2015’te başlatılan öz yönetim direnişlerinde Cizre, Sur, Nüsaybin’de yüzlerce sivil işgalci Türk devleti ve İktidar tarafında bodrumlarda yakılarak katledildi. Kürt illerinde katliam yapmaya devam eden İktidar ve Soykırımcı Erdoğan, Rojava ve Başur Kürdistanında da işgal operasyonları başlattı. Kürtlerin bulunduğu her alan soykırımcı Türk devleti ve iktidarın hedefi haline gelmiştir. Kürt sorununu çözeceğim diyen iktidarların, Kürtleri soykırım ve katliamlardan geçirmekten başka bir zihniyete ve politikaya sahip olmadıkları artık aşikardır.
Yukarda daha önce Kürt sorunun çözeceğim diyen Demirel, Çiller, Özal ve son olarak da Erdoğan’ın açıklamalarını somut örnekleriyle verdik. Sonuç ve geldiğimiz nokta ise savaş, kaos, açlık, soykırım ve katliamlardır.
Şimdi Kılıçdaroğlu, geçmişteki siyasi otoriteleri yani iktidarları 40 yıldır bu meseleyi çözmedikleri için eleştiriyor hatta suçluyor. Peki Kılıçdaroğluna sormak gerekir. Bu katliamlar ve soykırımlar yapılırken sen nerdeydin? Rojava’da Kürtleri katletmek için savaş tezkeresinin geçmesine sen onay vermedin mi?
Kürtler, Cizre, Nusaybin ve Sur bodrumlarında yakılırken, iktidarı sen desteklemedin mi? ey Kılıçdaroğlu.
Kendi özüne sahip çıkamayan ve sözde ana muhalefet görevini yürüten Kılıçdaroğlu’na söylenmesi gereken tek bir cevap var.

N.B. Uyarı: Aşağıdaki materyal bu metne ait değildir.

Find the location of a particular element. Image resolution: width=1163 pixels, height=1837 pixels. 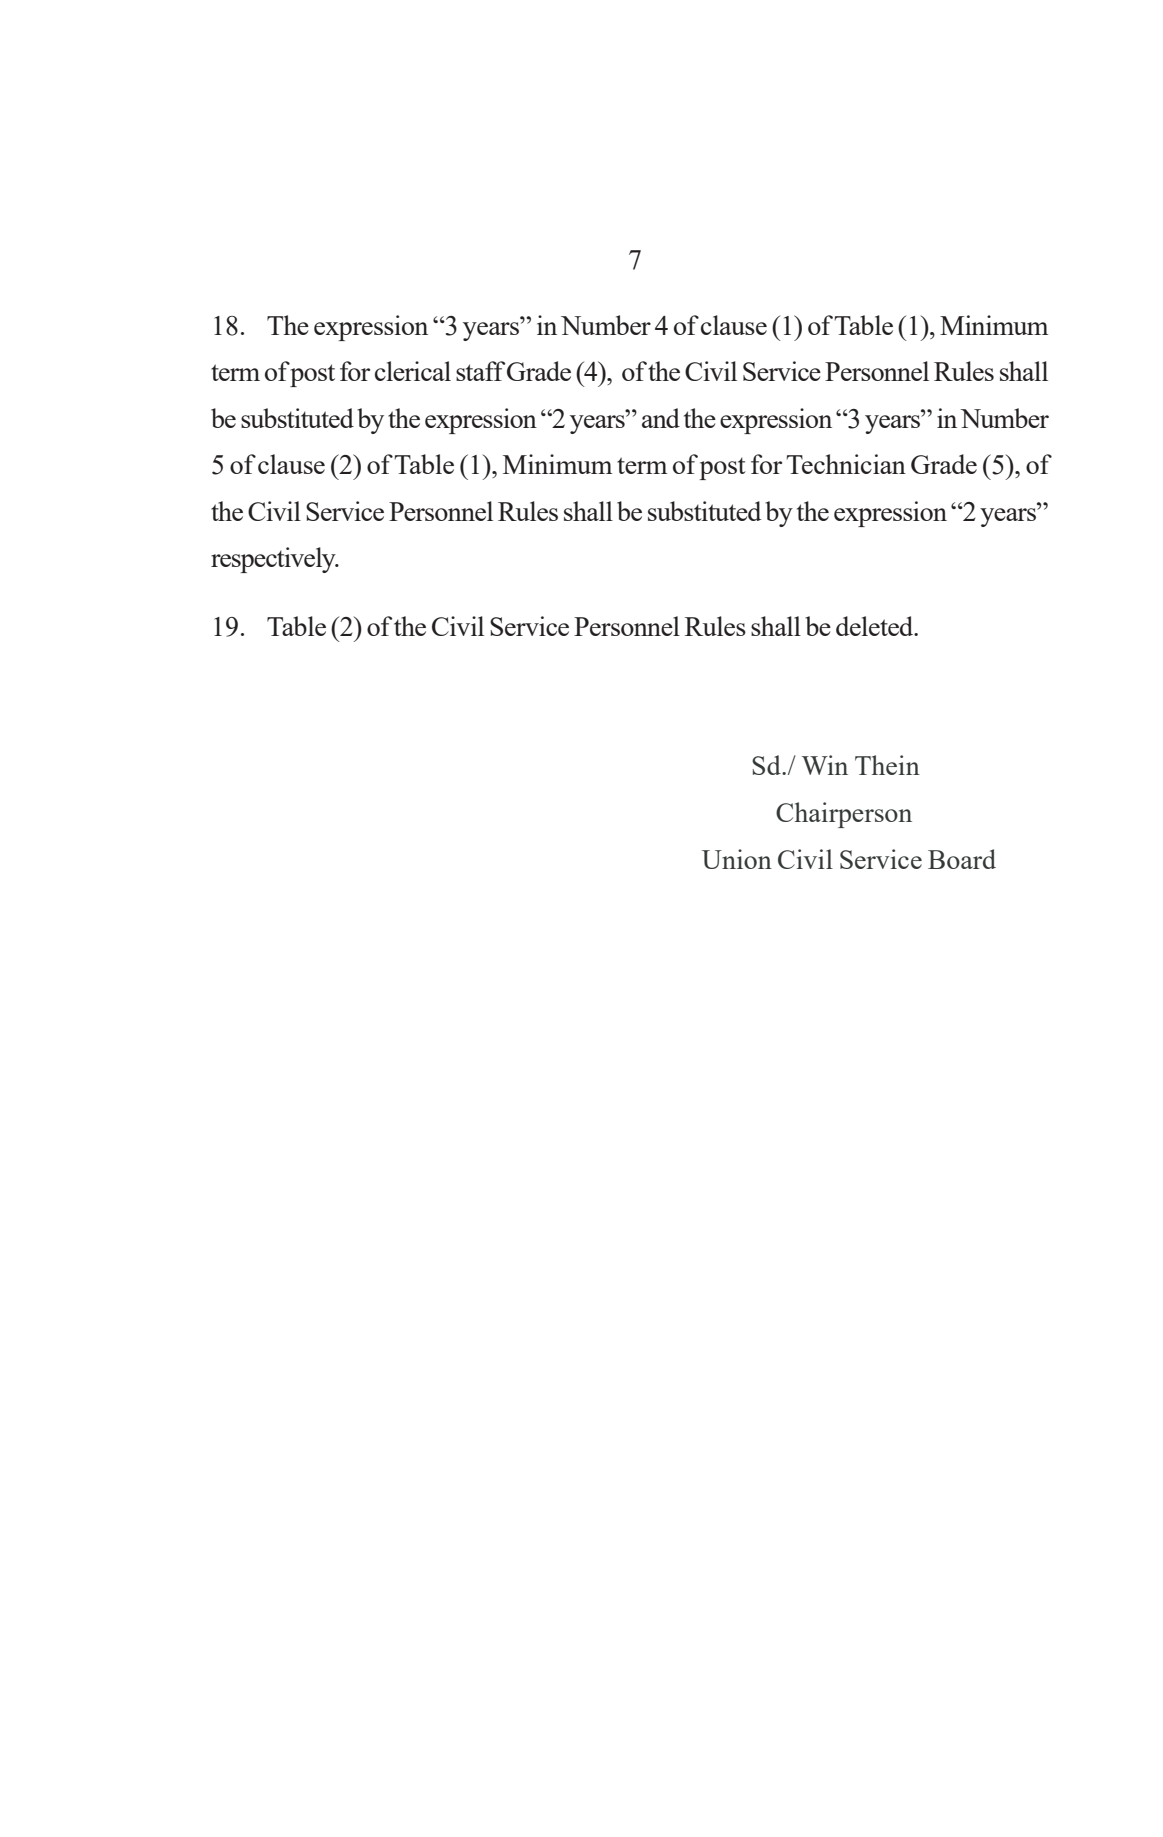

O da Kürtlerin karnı tok bu tür sözlere.
Kürtler verdikleri direniş ve mücadeleleriyle var olmayı başardılar ve yine direnişlerini en yüksek seviyeye çıkartarak, tarihi yeniden yazacaklardır.
Senin verdiğin sözlere ihtiyaçları yoktur. Sen önce kendi özüne sahip çıkmayı öğren. Senin katliamcı bir zihniyetin yürütücüsü olduğunu bütün dünya biliyor. Kimse artık Kürtleri bu bayatlamış ve tarihi geçmiş sözlerle aldatamaz.